Private enforcement of a competition law claim is one of the most increasingly common forms of litigation in the European Union. Many factors are, together, driving this litigation explosion. First, the European Commission is increasingly bring competition law cases. This public enforcement has led to an increasing number of court judgments, be it from a national court or a European court. And after such a court has decided a public enforcement claim, claimants then bring a follow-on private enforcement claim. Claimants base their private enforcement infringement claim on the evidence and case law the European Commission developed in its public enforcement claim. This greatly lowers the cost—and risk—of private enforcement. The European court, or national court, will already have found a violation of EU competition law before claimants even begin their follow-on litigation.
Second, the EU damages directive, directive 2014104EU, has made it easier for a claimant to bring a damages claim. The EU damages directive requires each EU member state to offer minimum legal protections. The EU damages directive, for example, requires each member state to allow discloser in a claim for antitrust damages. Thus, for example, in cartel damages claims the accused companies must give claimants the information they need to calculate cartel damages. Without such a disclosure requirement, claimants would, very often, not have the information they need to prove their cartel damages claims, and thus would lose the entire infringement litigation.
Competition litigation is also increasing because claimants can increasingly use collective action techniques to combine their claims. When the European Parliament recently enacted the Collective Redress Directive it chose, oddly, not to specifically apply the Directive to competition litigation.

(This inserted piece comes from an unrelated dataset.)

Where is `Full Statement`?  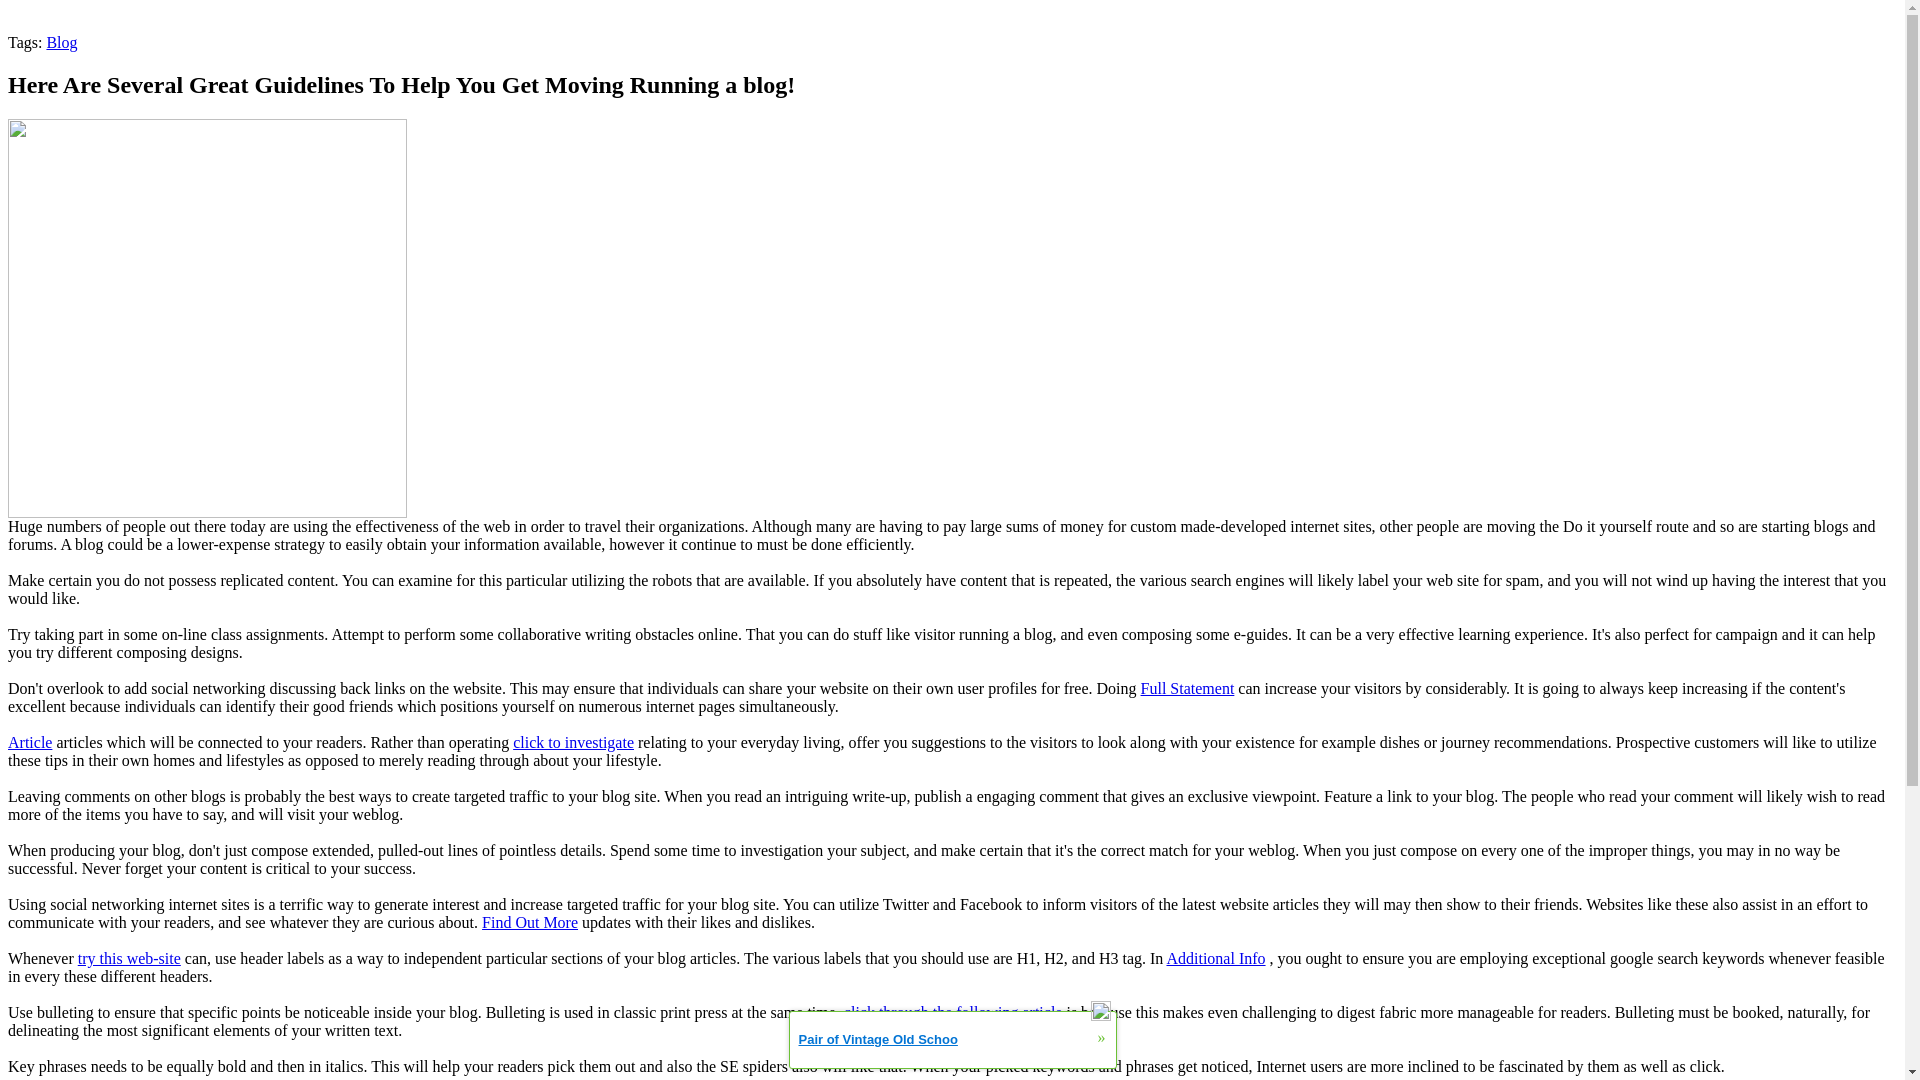 Full Statement is located at coordinates (1187, 688).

But the Directive does not stop a member state from applying its collective redress rules to competition law infringement claims. And it is now not uncommon for a member state to do so. Collective redress rules allow many individual claimants to combine all their claims into just one claim, making litigation much more economical.

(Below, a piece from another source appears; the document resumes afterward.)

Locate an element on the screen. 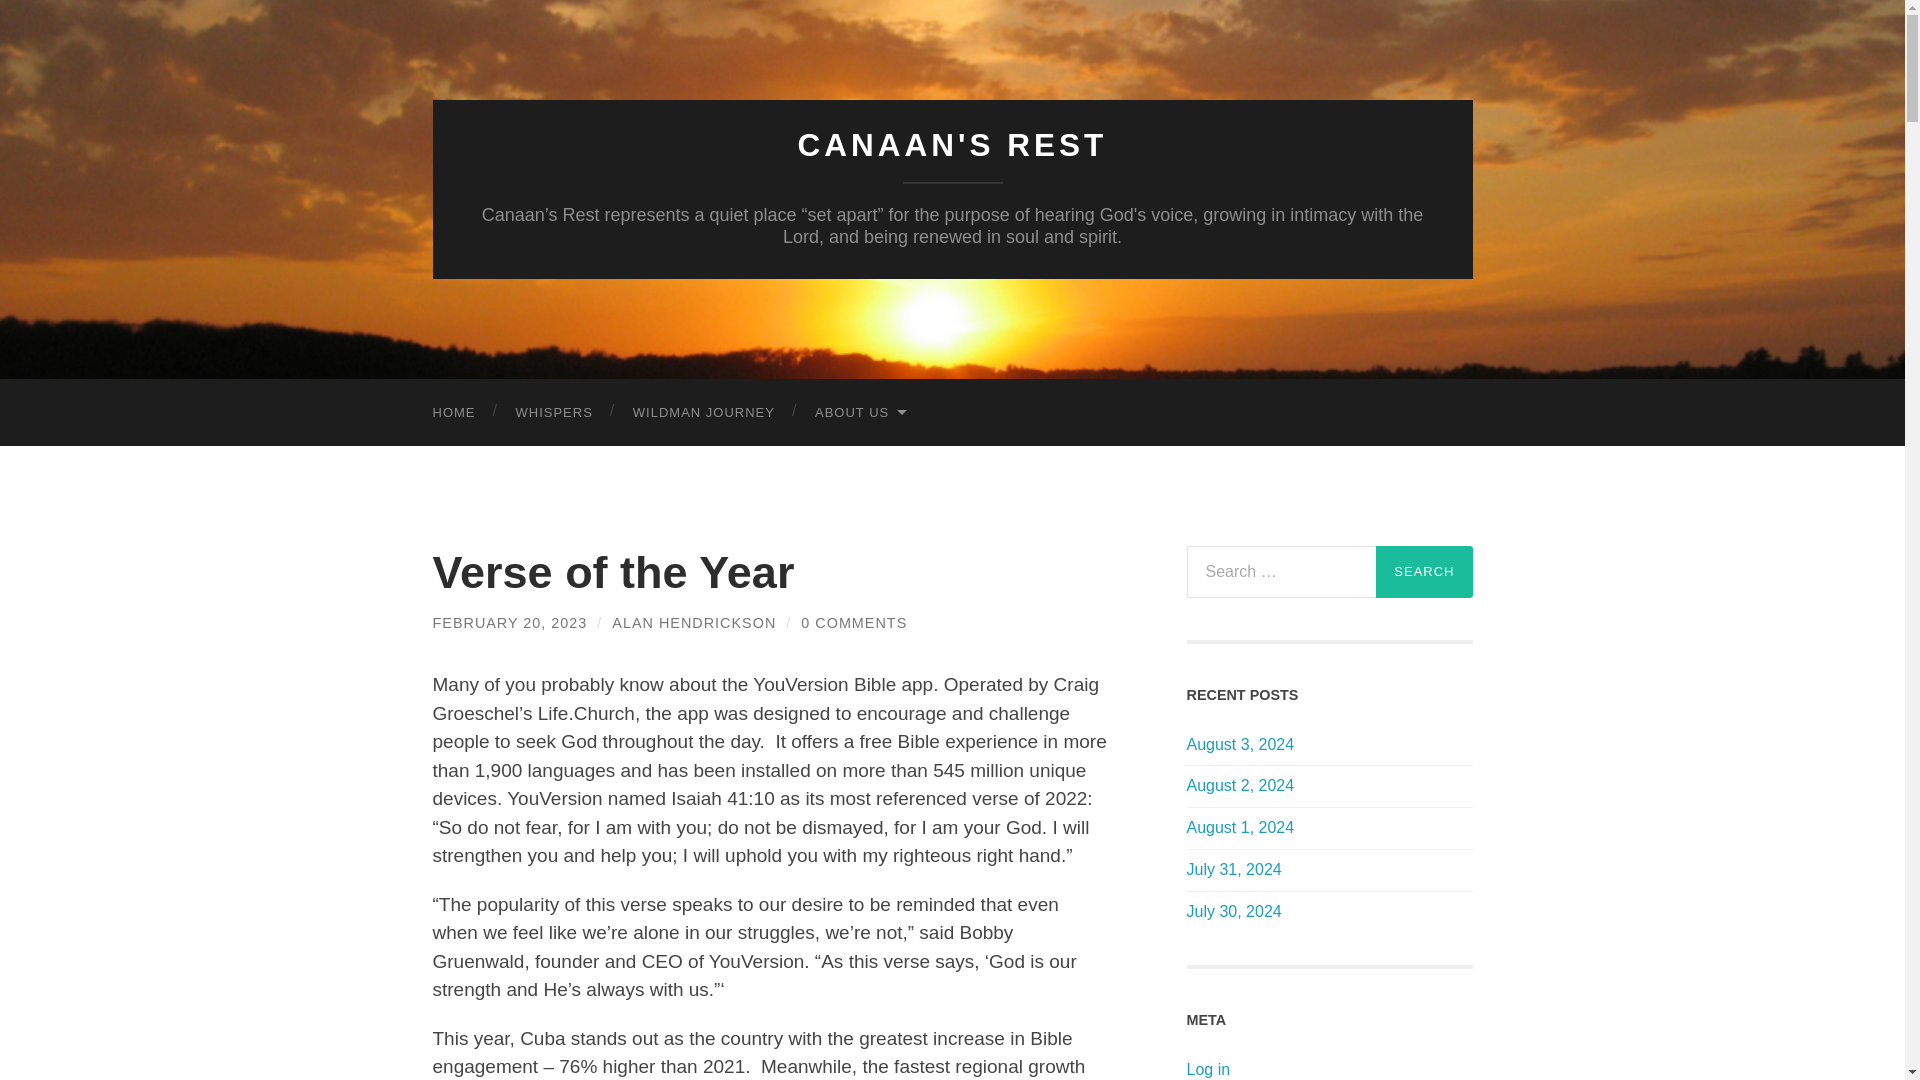 The image size is (1920, 1080). Log in is located at coordinates (1208, 1068).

If a member state does not allow collective redress of antitrust damages actions, then it most probably does allow claimants to transfer their claim to a special purpose corporation, which will then bring one private damages action. This, another form of collective action, similarly combines claims and thus makes litigation economical.
A specialized competition law court will also encourage claimants to bring damages actions. A competition appeal tribunal will often know more about competition law than even the supreme court, or other high court, of an EU member state. This increased legal certainty regarding private antitrust enforcement encourages claimants–and those who finance litigation–to bring private enforcement actions.

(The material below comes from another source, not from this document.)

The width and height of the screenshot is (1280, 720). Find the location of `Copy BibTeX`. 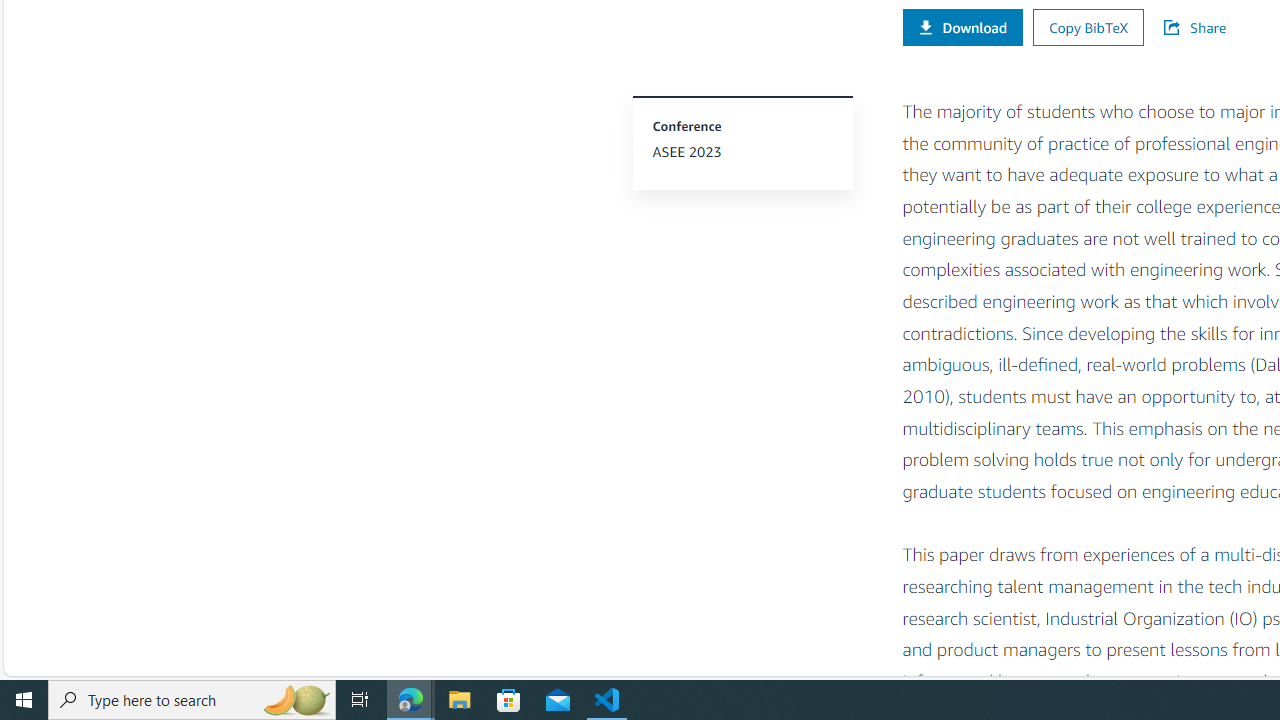

Copy BibTeX is located at coordinates (1088, 26).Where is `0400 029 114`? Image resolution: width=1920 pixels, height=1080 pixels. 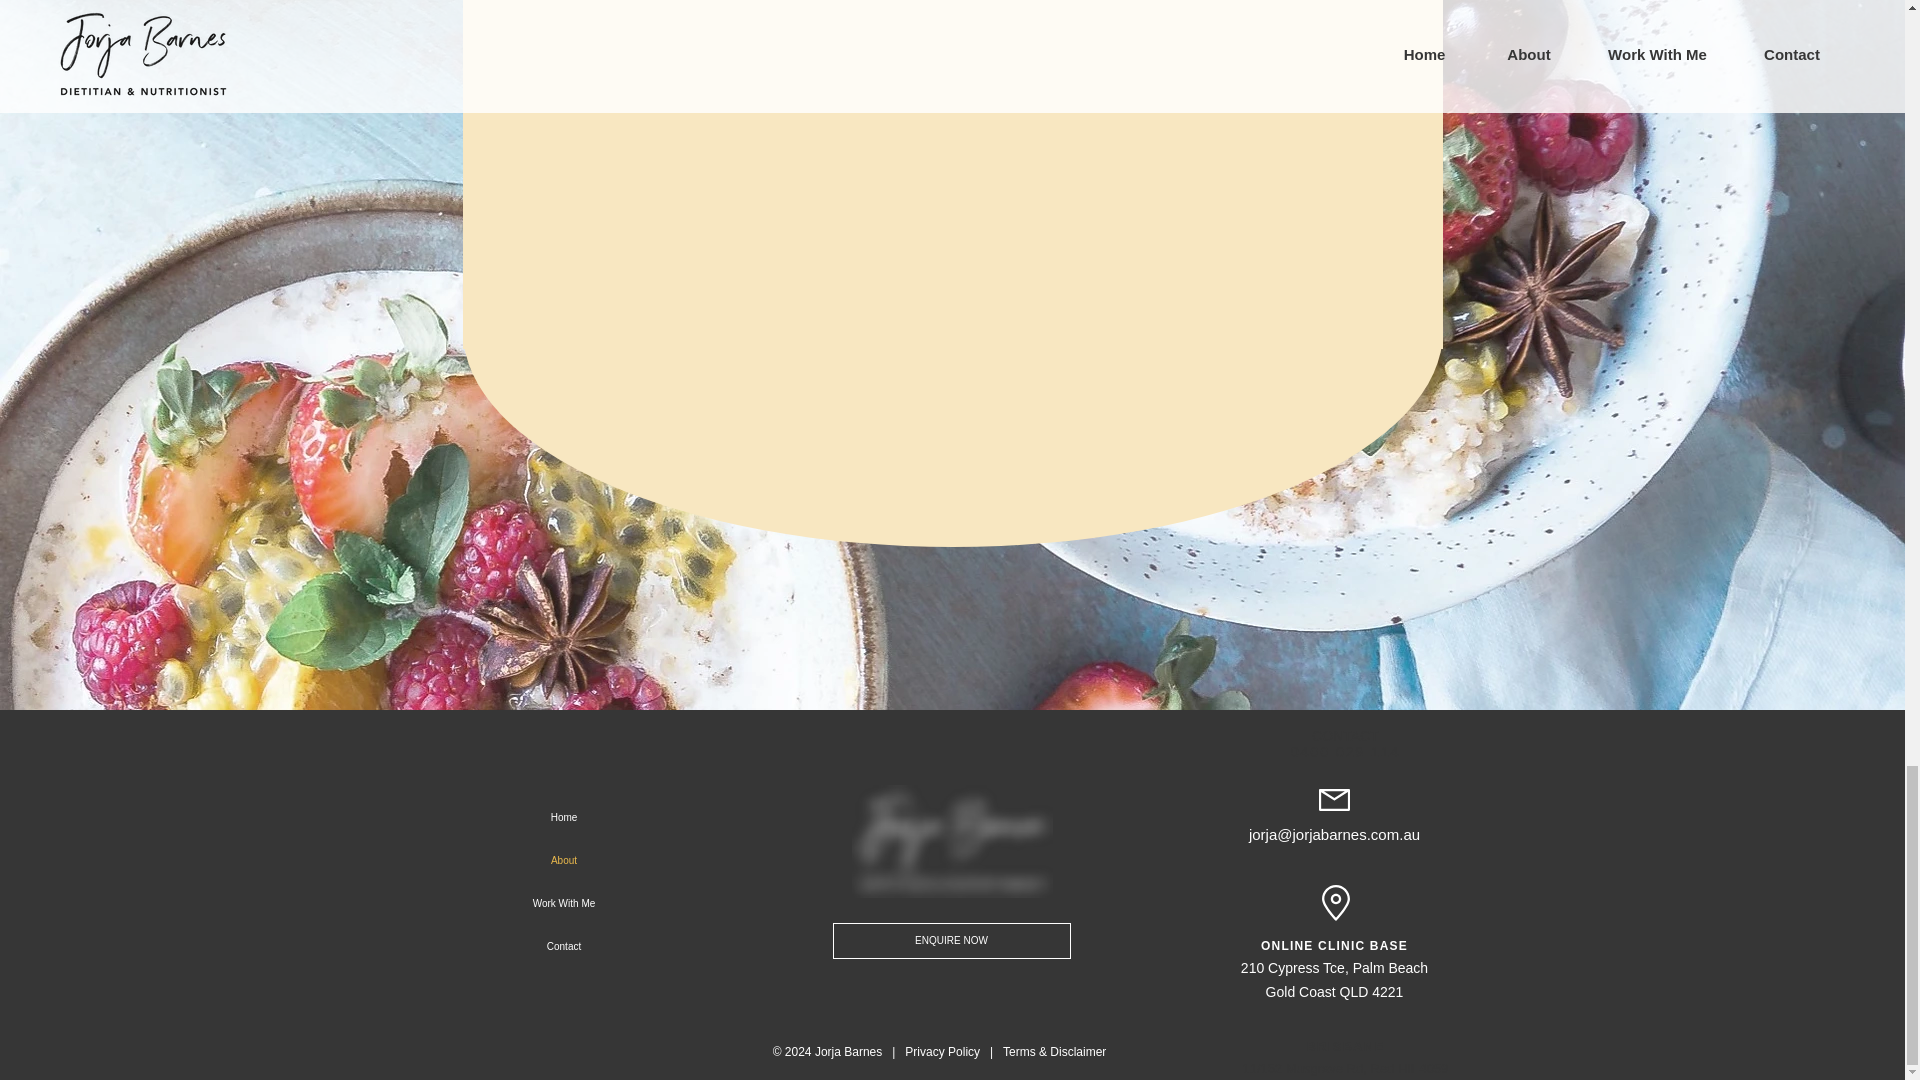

As this implies, litigation finance is also driving the current boom in competition law litigation. Relying on the certainty follow-on cases offer, increased competition law competence, and the efficiency of collective action proceedings, litigation financers are increasingly willing to pay to prosecute EU competition law cases. In return for financing these expensive, time consuming legal proceedings, these litigation financers recover a portion, sometime a significant portion, of the antitrust damages award. And, with this help, claimants successfully bring competition infringement cases which they would otherwise never be able to bring.
Many have said these rules and practices make a damages claim under EU law as easy to bring as one in the United States. But private antitrust litigation in the European Union relies much more on follow-on cases. And European competition law remains unique. The European Commission, for example, enforces Article 101 TFEU very differently than a competition authority in the United States would enforce the Sherman Antitrust law. Thus while there are more private enforcement actions in the European Union than ever before, there are still more private enforcement actions in the United States.